=== Passage to read ===

%%

Posted on : 19-06-2012 | In : All the News
Scott Jacobs was one of the youngest known owners of an art gallery at the “barely wet behind the ears” age of 19. Years later he earned his way to being the first officially licensed artist for Harley-Davidson. As his work grew in popularity, Scott was fortunate to expand his artistic ability to include wine spirits still-lifes, classic cars, and lifestyle imagery. Scott’s art is known world-wide and is now featured in galleries and collections in more than 60 countries.
Because of Scott’s success, he has been able to live up to taking responsibility for his actions and giving back to the community. For this reason, Scot and his 10 year old daughter, Alexa, embark on a journey to search out the people in need of financial assistance as they leave behind their wealthy lifestyle in San Diego to spend six days in Newark, New Jersey. While the father/daughter duo is on their mission, they will make do on $71 for the week.

%%

=== Exercise data ===

%%

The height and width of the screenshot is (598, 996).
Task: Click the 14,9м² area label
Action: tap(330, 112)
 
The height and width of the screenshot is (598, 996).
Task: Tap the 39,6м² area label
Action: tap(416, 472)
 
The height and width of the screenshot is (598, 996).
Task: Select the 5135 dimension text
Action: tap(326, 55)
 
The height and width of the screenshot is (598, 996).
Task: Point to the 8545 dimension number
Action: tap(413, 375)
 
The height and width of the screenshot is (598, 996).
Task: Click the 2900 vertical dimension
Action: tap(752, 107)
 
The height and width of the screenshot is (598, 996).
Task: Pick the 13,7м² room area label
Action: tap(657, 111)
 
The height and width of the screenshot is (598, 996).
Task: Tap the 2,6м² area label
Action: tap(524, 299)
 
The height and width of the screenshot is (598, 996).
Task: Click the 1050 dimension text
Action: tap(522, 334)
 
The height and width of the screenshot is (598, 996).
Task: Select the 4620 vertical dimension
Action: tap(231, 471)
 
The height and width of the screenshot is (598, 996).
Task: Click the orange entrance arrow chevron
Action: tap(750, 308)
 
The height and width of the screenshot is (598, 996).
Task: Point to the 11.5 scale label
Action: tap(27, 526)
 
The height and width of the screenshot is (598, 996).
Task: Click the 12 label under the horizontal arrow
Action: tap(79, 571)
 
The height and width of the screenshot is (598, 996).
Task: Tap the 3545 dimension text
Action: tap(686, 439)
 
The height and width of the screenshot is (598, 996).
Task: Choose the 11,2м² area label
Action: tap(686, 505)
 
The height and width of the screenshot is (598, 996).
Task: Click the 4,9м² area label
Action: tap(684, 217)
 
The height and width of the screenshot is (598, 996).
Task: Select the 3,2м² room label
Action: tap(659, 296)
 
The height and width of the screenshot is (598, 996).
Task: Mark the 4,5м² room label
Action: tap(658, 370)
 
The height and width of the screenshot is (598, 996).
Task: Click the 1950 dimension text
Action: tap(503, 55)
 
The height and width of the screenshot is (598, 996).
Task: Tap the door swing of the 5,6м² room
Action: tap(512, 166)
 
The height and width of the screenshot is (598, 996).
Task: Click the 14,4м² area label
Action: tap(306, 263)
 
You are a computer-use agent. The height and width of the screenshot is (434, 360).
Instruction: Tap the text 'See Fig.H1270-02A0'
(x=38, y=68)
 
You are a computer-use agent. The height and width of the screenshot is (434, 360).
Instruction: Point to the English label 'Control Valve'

%%

=== To be done ===
• A. Could you rewrite the records from their start through the line holding "Action: tap(231, 471)", inclusive, with every coordinate in the answers multiplied by 2.05 and rounded to the nearest whole number, halves rounded up, and all other lines, requests included, left unchanged? Give only those lines.
• B. Can you write what comes next in the piece about artist Scott Jacobs, picking up right after its final sentence?

=== Exercise answers ===
• A.
The height and width of the screenshot is (598, 996).
Task: Click the 14,9м² area label
Action: tap(677, 230)
 
The height and width of the screenshot is (598, 996).
Task: Tap the 39,6м² area label
Action: tap(853, 968)
 
The height and width of the screenshot is (598, 996).
Task: Select the 5135 dimension text
Action: tap(668, 113)
 
The height and width of the screenshot is (598, 996).
Task: Point to the 8545 dimension number
Action: tap(847, 769)
 
The height and width of the screenshot is (598, 996).
Task: Click the 2900 vertical dimension
Action: tap(1542, 219)
 
The height and width of the screenshot is (598, 996).
Task: Pick the 13,7м² room area label
Action: tap(1347, 228)
 
The height and width of the screenshot is (598, 996).
Task: Tap the 2,6м² area label
Action: tap(1074, 613)
 
The height and width of the screenshot is (598, 996).
Task: Click the 1050 dimension text
Action: tap(1070, 685)
 
The height and width of the screenshot is (598, 996).
Task: Select the 4620 vertical dimension
Action: tap(474, 966)

• B.
Their first stop is the International Youth Organization (IYO). They learn that the organization was started by Carolyn and her late husband, James. They help young people get jobs and learn how to take care of themselves. While Scott and Alexa take on the task of helping a group clean up a cemetery, one of the young boys tells them how he helped raise his brothers and sisters after both his parents died. Alexa is stunned because she can not imagine being without her parents.
When Alexa and her dad return, they tell the ladies that this is the first time they have volunteered for anything, but are so motivated now with what they have seen. She hands Mrs. Wallace a $50,000 check. The ladies jump for joy and offer lots of hugs and emotion. Mrs. Wallace is touched.
Next the duo hits the Veterans Transition Center which was started by some men who had a friend that was killed in Iraq. Their mission is to help veterans adjust to life when they return home. Scott and his daughter accompany the guys on a midnight search for homeless veterans. Alexa meets Ray, a Vietnam vet who has PTSD. Scott is impressed with Alexa as she is way out of her comfort zone, yet handling herself so courageously.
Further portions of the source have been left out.